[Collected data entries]

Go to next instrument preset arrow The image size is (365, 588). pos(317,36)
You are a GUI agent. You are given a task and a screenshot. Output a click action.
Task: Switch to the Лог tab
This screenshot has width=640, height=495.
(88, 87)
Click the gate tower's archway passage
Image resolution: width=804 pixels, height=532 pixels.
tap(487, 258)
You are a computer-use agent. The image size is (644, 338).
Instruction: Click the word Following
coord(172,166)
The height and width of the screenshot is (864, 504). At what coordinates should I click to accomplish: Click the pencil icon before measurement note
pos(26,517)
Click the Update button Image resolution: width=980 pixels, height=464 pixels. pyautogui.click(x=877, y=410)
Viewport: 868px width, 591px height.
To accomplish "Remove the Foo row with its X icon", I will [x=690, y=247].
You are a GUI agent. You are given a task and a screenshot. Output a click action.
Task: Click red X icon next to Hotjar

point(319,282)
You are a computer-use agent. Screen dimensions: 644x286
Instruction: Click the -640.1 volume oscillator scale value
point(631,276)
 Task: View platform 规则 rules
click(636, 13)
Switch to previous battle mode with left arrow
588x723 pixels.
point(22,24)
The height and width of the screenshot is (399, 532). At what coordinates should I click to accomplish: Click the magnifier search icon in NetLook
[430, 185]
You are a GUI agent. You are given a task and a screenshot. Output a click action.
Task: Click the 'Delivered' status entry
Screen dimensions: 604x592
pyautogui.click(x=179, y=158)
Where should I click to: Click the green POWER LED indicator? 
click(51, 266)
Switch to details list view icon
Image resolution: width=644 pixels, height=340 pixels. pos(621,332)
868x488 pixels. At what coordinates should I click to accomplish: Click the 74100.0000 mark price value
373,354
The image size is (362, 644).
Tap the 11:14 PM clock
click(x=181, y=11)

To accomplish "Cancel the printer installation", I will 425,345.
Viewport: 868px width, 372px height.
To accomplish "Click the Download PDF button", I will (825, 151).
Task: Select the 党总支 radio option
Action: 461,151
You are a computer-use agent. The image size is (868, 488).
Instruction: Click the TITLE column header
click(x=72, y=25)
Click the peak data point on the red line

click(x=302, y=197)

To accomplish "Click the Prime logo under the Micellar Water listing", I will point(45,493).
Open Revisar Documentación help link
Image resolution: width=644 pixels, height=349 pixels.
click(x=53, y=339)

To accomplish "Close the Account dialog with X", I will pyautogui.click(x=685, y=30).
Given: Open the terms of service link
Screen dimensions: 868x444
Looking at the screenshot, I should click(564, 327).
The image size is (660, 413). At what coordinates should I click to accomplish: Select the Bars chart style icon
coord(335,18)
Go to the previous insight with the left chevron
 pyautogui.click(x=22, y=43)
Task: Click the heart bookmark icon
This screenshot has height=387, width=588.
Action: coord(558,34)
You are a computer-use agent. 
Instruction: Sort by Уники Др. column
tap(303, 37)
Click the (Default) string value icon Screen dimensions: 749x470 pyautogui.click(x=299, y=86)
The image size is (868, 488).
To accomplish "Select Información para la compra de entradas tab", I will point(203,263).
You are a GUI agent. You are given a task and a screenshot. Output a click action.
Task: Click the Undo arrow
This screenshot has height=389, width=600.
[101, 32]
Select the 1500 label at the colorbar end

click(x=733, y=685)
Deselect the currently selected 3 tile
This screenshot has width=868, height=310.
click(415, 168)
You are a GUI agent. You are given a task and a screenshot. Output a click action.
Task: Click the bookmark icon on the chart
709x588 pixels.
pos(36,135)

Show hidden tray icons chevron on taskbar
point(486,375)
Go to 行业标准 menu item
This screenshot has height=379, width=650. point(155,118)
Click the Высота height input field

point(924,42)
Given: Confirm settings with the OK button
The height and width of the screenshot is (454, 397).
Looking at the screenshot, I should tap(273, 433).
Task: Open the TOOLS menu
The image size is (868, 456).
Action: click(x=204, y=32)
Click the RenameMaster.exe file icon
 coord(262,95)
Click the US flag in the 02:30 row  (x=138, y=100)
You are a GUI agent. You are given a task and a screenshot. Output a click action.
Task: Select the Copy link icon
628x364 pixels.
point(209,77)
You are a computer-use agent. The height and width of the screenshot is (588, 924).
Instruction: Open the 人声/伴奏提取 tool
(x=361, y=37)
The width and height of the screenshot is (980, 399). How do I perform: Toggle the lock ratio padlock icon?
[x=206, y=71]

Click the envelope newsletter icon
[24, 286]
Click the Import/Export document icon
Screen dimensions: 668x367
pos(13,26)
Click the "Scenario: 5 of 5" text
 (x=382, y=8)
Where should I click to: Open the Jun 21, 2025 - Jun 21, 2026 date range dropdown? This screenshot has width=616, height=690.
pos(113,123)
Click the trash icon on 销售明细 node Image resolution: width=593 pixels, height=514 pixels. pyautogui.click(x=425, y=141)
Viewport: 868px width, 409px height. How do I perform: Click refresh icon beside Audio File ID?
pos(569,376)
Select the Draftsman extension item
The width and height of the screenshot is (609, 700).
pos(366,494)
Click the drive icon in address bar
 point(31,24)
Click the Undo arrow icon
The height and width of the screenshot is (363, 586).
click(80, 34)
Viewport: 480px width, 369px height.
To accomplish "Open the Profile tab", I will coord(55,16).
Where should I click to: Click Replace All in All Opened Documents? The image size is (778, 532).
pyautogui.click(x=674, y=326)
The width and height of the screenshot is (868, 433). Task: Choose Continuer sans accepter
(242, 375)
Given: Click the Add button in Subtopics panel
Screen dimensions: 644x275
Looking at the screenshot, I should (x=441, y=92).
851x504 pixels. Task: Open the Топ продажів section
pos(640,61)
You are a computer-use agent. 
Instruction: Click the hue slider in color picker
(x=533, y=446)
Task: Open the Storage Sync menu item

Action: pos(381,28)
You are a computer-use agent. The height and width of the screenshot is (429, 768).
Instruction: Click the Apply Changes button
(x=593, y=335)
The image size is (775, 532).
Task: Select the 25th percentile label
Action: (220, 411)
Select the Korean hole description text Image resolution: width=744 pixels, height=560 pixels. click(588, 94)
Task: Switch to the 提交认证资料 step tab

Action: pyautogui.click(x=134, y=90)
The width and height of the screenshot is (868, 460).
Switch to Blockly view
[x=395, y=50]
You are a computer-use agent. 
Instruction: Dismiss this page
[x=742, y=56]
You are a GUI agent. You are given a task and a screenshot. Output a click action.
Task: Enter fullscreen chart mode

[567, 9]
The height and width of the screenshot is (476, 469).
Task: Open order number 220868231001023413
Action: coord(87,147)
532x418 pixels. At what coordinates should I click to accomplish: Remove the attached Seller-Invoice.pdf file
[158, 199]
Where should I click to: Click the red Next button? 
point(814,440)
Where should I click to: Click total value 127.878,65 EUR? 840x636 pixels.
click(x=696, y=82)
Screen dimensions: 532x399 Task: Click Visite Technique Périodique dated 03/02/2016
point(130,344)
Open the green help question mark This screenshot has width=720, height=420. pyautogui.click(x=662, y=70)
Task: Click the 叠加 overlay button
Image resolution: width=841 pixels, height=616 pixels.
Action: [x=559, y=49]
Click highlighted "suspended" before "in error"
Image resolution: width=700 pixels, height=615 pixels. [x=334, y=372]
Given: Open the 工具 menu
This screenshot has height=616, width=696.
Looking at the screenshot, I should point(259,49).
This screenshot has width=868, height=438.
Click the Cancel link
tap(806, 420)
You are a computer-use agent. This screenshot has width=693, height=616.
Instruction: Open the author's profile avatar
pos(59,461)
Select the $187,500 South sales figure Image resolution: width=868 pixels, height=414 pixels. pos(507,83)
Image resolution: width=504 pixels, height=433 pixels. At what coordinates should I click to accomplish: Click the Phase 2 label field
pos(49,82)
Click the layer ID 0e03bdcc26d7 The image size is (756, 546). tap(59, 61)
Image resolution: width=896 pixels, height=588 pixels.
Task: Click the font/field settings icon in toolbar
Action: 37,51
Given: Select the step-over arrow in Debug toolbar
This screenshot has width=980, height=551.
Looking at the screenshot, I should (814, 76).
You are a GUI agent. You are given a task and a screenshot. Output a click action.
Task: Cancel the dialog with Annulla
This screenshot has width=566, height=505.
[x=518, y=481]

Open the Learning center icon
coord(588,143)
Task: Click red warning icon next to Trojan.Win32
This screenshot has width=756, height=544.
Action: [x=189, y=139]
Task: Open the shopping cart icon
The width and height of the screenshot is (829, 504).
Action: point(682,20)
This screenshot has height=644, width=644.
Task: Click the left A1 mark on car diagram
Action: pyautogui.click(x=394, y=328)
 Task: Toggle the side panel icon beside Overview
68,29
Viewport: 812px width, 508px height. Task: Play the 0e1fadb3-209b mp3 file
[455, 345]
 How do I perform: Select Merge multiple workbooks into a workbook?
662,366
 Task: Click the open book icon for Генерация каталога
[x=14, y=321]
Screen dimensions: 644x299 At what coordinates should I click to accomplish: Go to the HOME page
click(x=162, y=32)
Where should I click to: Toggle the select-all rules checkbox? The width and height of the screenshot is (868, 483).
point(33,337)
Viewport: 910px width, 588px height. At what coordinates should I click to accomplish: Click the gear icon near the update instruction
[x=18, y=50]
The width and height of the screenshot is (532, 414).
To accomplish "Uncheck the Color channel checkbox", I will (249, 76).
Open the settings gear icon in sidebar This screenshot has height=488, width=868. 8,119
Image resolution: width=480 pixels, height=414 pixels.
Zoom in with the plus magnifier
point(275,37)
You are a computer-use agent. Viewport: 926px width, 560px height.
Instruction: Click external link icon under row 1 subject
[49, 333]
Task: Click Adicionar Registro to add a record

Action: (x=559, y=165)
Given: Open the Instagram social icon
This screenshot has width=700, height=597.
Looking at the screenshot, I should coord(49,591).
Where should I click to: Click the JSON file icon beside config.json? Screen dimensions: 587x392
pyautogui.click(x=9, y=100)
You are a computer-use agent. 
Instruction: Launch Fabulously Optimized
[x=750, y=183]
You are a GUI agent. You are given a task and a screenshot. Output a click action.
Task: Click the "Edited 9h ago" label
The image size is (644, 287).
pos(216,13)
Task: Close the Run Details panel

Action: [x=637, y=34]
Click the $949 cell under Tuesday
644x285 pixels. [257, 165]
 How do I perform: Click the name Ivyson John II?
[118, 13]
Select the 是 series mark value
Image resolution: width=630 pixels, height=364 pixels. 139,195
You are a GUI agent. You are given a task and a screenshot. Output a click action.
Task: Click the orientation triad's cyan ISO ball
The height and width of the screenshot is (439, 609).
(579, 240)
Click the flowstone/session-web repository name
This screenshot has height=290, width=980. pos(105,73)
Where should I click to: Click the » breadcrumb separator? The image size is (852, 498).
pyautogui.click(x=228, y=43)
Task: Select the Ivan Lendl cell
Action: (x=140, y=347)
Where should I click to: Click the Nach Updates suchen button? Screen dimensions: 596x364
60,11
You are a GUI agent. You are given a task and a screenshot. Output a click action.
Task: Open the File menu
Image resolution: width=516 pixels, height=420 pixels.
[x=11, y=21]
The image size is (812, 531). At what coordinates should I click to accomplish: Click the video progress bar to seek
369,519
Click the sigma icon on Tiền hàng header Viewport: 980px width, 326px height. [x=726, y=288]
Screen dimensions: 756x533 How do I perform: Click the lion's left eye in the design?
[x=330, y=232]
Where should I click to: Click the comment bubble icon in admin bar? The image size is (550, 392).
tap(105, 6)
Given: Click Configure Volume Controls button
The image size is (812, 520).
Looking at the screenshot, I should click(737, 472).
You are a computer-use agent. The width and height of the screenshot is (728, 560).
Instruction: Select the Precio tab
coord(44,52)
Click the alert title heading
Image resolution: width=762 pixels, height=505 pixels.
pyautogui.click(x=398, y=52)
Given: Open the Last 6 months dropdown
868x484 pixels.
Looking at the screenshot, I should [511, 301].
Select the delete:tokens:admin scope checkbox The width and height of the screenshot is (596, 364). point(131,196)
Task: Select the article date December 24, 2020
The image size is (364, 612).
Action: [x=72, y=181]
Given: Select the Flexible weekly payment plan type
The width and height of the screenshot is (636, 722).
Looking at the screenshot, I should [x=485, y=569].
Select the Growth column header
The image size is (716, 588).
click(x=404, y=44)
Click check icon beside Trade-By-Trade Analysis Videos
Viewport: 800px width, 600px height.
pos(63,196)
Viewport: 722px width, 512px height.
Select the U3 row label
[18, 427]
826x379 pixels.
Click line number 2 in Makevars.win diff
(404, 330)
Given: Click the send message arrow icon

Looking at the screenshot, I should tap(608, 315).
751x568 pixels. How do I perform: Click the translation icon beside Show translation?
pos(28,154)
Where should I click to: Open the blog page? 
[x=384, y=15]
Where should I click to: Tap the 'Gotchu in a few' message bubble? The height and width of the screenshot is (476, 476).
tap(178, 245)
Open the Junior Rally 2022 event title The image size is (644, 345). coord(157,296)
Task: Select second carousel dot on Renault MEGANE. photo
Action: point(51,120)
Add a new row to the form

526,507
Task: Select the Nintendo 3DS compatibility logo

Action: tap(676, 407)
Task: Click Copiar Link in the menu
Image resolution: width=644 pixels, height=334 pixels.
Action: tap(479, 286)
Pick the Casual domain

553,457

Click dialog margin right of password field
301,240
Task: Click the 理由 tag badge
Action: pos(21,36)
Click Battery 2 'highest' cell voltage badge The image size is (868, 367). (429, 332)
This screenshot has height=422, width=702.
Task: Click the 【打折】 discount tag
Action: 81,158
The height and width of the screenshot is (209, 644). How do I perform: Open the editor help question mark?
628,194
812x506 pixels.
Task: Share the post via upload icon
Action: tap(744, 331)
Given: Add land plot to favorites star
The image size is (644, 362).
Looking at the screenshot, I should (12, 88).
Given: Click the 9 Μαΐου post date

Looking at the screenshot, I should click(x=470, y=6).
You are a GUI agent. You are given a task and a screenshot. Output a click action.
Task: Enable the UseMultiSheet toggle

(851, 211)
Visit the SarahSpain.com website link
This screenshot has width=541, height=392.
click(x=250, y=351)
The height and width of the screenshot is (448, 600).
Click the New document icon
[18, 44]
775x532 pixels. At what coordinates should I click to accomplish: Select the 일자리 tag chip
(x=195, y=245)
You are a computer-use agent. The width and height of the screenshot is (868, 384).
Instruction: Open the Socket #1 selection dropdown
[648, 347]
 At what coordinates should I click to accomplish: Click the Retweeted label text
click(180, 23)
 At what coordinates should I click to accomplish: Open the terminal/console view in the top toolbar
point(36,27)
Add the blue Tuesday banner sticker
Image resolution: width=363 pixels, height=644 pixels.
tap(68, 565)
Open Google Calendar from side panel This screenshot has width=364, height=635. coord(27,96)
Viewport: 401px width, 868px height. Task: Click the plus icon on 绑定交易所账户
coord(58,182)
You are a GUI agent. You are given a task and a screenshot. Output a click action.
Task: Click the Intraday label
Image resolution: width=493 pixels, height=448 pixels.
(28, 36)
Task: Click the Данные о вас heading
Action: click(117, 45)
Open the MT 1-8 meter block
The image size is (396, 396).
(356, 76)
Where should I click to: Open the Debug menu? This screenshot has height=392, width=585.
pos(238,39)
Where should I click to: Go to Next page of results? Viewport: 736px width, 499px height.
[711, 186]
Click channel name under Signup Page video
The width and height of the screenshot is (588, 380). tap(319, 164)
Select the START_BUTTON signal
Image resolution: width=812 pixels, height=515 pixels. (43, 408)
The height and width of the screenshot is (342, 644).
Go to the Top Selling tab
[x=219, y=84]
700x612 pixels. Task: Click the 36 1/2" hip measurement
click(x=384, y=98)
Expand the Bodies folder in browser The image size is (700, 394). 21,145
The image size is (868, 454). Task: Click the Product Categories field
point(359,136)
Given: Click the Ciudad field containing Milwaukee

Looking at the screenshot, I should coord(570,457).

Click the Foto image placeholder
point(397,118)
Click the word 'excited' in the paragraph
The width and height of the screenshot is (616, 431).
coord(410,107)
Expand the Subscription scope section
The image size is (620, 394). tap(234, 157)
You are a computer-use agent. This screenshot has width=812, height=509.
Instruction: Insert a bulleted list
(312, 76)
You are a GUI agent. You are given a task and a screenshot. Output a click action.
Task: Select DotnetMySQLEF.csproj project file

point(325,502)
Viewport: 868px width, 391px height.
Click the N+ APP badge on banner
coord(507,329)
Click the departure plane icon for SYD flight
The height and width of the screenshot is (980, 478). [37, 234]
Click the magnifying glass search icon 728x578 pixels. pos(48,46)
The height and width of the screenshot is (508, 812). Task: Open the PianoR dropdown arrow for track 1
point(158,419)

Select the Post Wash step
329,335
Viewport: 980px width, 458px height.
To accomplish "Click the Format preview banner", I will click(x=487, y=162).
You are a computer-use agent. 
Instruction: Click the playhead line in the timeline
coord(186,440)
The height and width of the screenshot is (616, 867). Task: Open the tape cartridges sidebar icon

Your assignment :: Report how many lines in the entries hold the string "bookmark". Nothing but the number is wanted.

Response to this exercise :: 2